Among the lines below, copy exactly those from the one with "0.11 (513, 1403)" through the one with "M.V (45, 1425)", counting both ends.

Screenshot grounding data
______

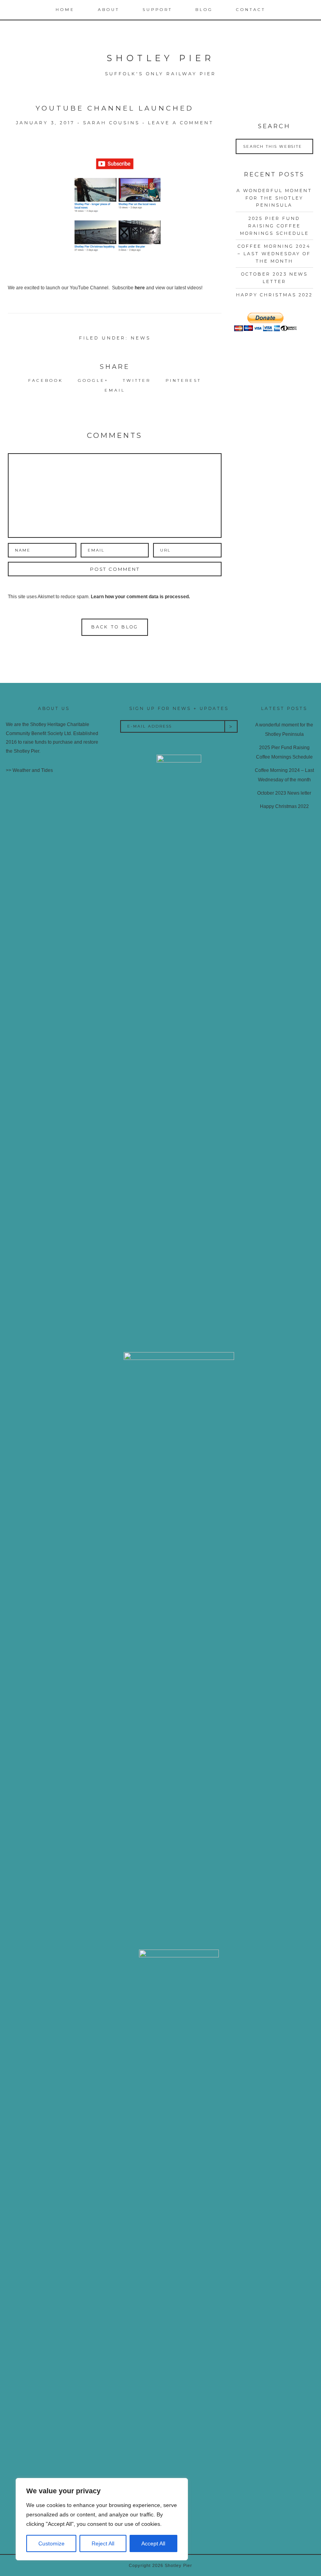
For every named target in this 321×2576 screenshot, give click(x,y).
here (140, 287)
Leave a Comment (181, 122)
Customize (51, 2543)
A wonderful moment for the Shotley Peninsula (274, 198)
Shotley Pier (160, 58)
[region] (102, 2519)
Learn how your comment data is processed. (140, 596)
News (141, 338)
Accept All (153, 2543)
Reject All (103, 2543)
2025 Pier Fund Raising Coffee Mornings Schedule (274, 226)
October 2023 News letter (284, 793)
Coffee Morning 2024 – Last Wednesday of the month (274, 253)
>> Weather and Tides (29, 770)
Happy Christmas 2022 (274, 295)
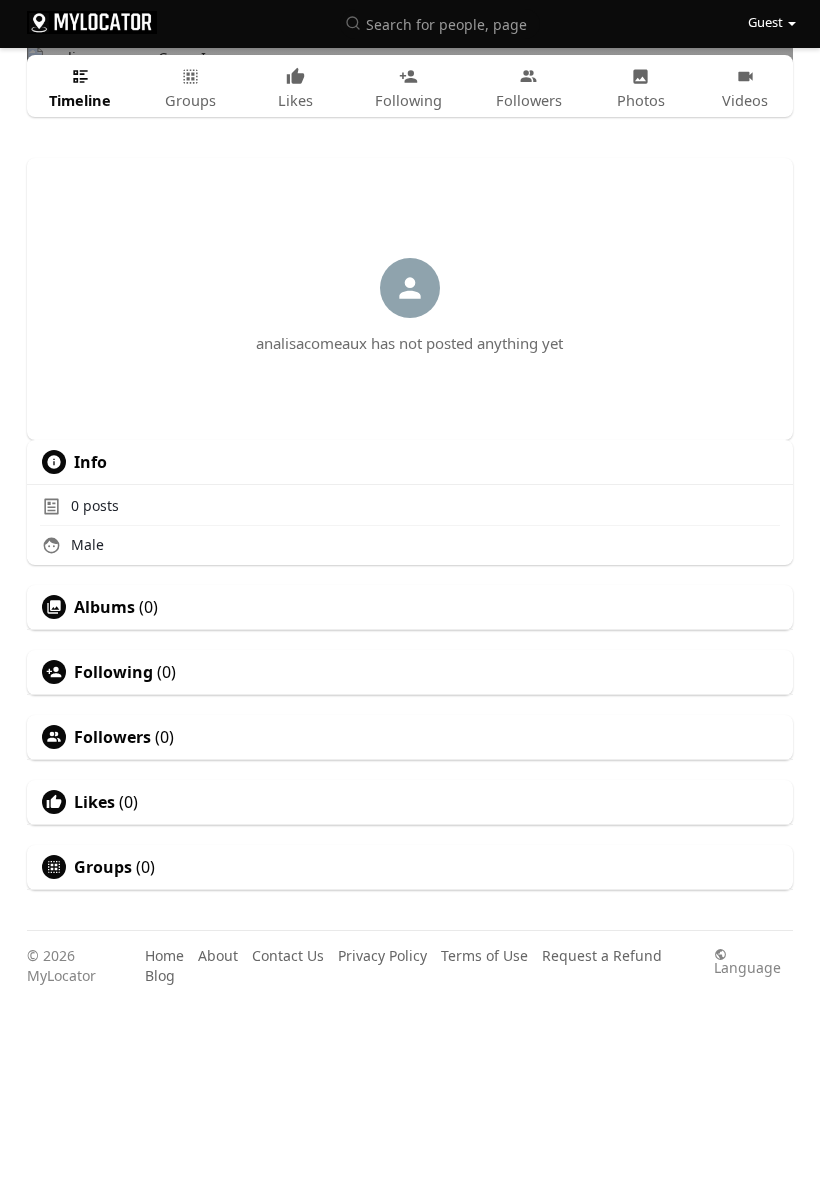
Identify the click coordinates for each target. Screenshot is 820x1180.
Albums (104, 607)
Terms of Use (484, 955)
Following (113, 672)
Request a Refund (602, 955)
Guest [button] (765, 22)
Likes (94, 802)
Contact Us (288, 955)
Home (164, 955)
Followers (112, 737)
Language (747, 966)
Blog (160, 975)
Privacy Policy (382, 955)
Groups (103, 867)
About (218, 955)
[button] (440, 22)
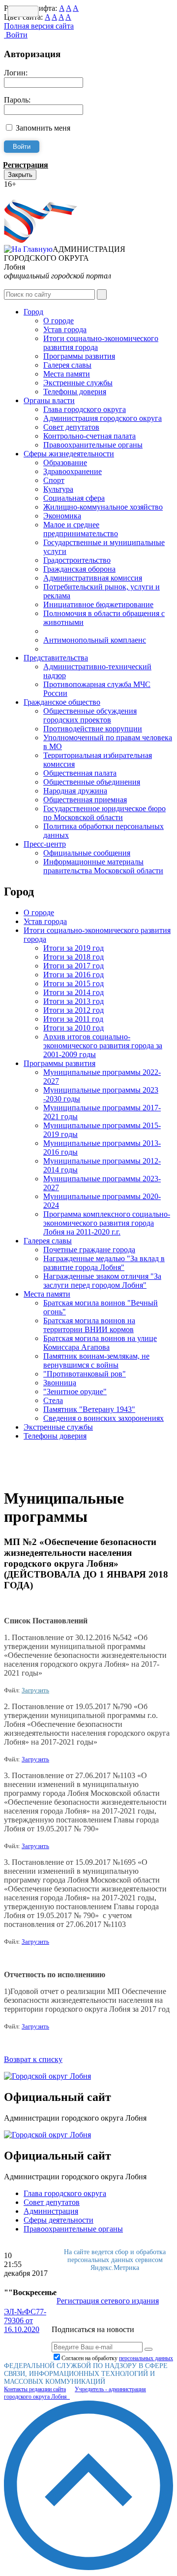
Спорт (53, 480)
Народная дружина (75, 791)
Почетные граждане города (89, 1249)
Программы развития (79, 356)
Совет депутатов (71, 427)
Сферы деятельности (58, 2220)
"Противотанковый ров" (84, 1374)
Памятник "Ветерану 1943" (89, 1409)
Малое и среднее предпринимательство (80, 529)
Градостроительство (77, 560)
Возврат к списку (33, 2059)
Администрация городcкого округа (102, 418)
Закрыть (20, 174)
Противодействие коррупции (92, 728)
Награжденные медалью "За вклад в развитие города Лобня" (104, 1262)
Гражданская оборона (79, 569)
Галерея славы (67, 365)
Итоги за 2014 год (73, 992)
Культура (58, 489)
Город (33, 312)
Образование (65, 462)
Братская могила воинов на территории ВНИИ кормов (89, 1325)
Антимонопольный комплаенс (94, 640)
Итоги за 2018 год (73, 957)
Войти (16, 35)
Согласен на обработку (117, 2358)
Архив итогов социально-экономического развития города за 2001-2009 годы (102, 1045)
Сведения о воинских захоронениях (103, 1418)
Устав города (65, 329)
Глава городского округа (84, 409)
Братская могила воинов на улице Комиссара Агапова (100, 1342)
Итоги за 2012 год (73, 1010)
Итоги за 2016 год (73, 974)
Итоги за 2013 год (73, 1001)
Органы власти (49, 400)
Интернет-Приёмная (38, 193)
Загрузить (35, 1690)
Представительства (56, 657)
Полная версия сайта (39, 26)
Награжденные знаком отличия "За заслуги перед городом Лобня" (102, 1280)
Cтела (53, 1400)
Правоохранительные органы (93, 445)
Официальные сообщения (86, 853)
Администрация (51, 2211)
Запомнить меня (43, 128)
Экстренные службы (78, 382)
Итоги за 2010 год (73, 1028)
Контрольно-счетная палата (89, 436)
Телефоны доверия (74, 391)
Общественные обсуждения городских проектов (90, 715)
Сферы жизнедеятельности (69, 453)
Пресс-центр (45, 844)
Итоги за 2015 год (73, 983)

______

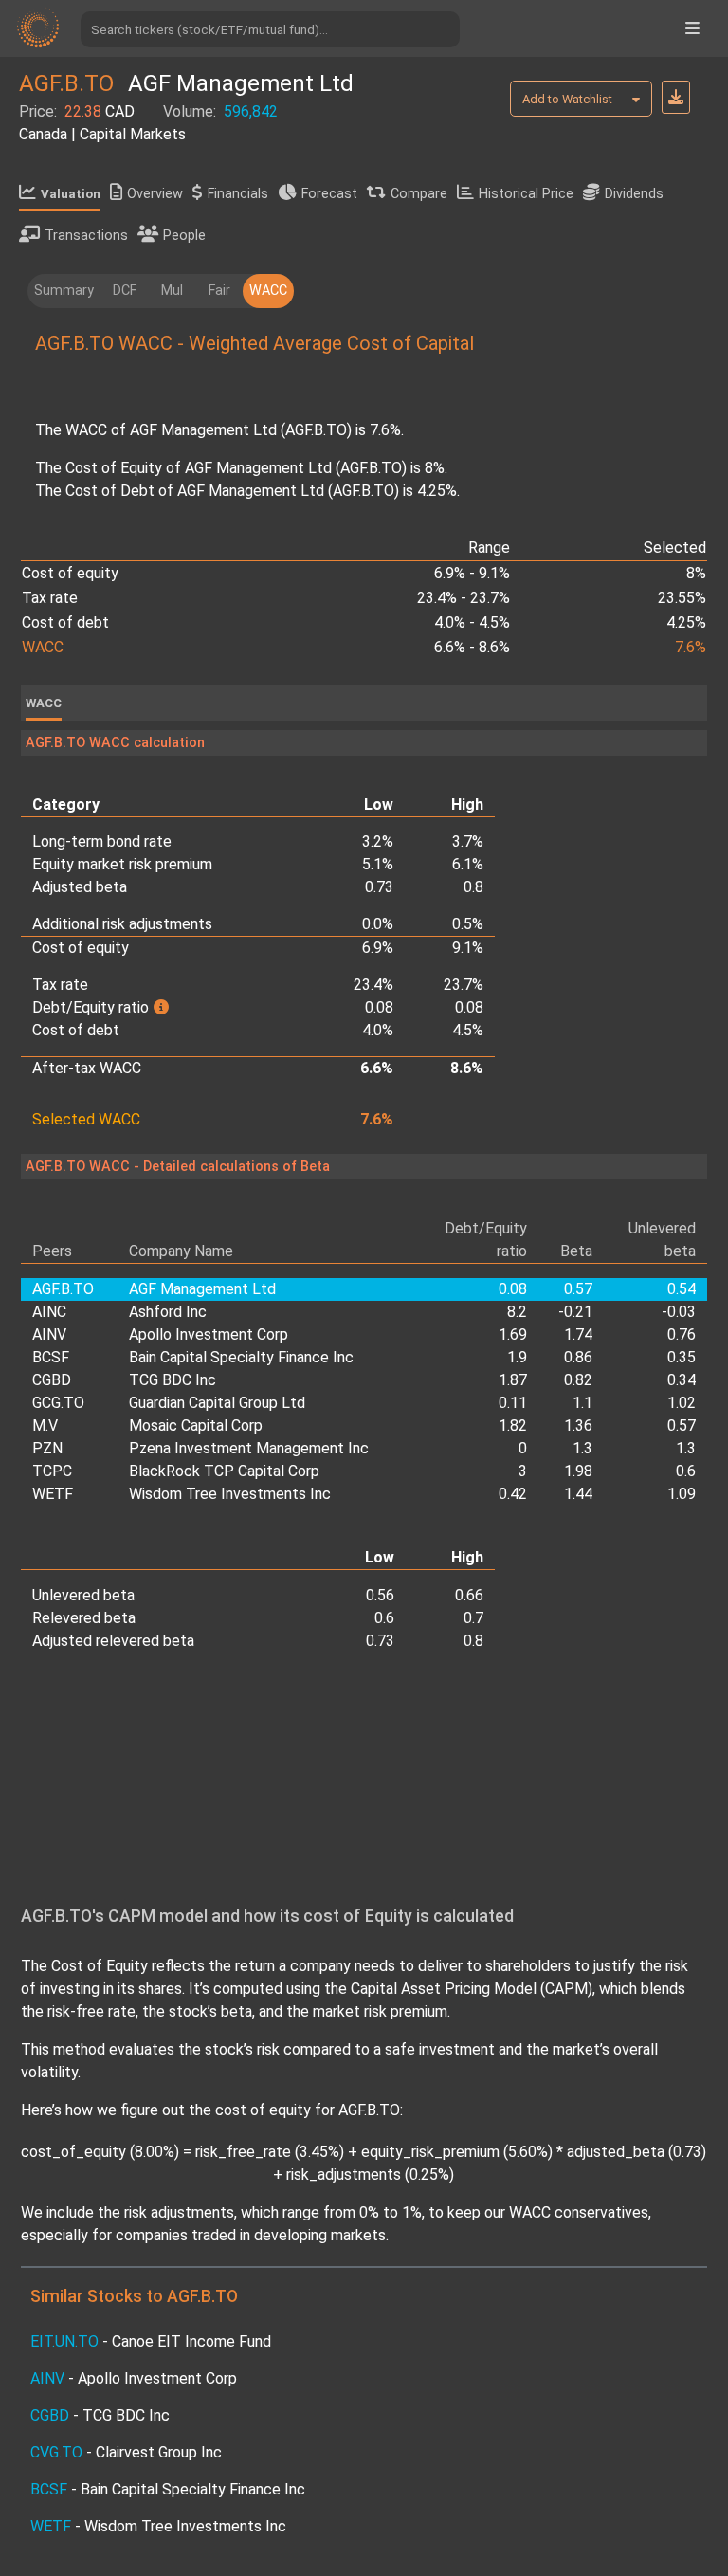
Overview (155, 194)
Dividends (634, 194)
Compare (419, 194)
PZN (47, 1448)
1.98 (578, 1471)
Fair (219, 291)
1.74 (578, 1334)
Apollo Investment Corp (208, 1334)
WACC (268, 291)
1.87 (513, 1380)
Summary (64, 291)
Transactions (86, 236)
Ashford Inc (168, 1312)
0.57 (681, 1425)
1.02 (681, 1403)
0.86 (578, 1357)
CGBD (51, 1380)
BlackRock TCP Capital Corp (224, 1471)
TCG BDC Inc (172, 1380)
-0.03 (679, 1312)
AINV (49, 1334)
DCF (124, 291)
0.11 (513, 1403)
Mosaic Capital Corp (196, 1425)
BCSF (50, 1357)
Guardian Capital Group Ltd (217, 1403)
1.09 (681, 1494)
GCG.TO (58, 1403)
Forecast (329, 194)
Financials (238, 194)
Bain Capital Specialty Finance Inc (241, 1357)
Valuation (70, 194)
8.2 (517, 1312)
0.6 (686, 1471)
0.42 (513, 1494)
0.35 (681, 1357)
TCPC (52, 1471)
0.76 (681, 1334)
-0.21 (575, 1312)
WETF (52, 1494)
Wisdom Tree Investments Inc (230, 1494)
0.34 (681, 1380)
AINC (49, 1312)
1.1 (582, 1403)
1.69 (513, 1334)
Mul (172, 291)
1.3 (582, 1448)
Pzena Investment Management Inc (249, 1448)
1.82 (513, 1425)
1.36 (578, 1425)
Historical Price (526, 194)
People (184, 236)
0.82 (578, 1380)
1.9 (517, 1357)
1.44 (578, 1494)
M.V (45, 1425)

______

◆ **Written solution**:
0.11 (513, 1403)
Mosaic Capital Corp (196, 1425)
BCSF (50, 1357)
Guardian Capital Group Ltd (217, 1403)
1.09 (681, 1494)
GCG.TO (58, 1403)
Forecast (329, 194)
Financials (238, 194)
Bain Capital Specialty Finance Inc (241, 1357)
Valuation (70, 194)
8.2 (517, 1312)
0.6 (686, 1471)
0.42 (513, 1494)
0.35 (681, 1357)
TCPC (52, 1471)
0.76 (681, 1334)
-0.21 (575, 1312)
WETF (52, 1494)
Wisdom Tree Investments Inc (230, 1494)
0.34 (681, 1380)
AINC (49, 1312)
1.1 (582, 1403)
1.69 (513, 1334)
Mul (172, 291)
1.3 (582, 1448)
Pzena Investment Management Inc (249, 1448)
1.82 (513, 1425)
1.36 (578, 1425)
Historical Price (526, 194)
People (184, 236)
0.82 (578, 1380)
1.9 (517, 1357)
1.44 (578, 1494)
M.V (45, 1425)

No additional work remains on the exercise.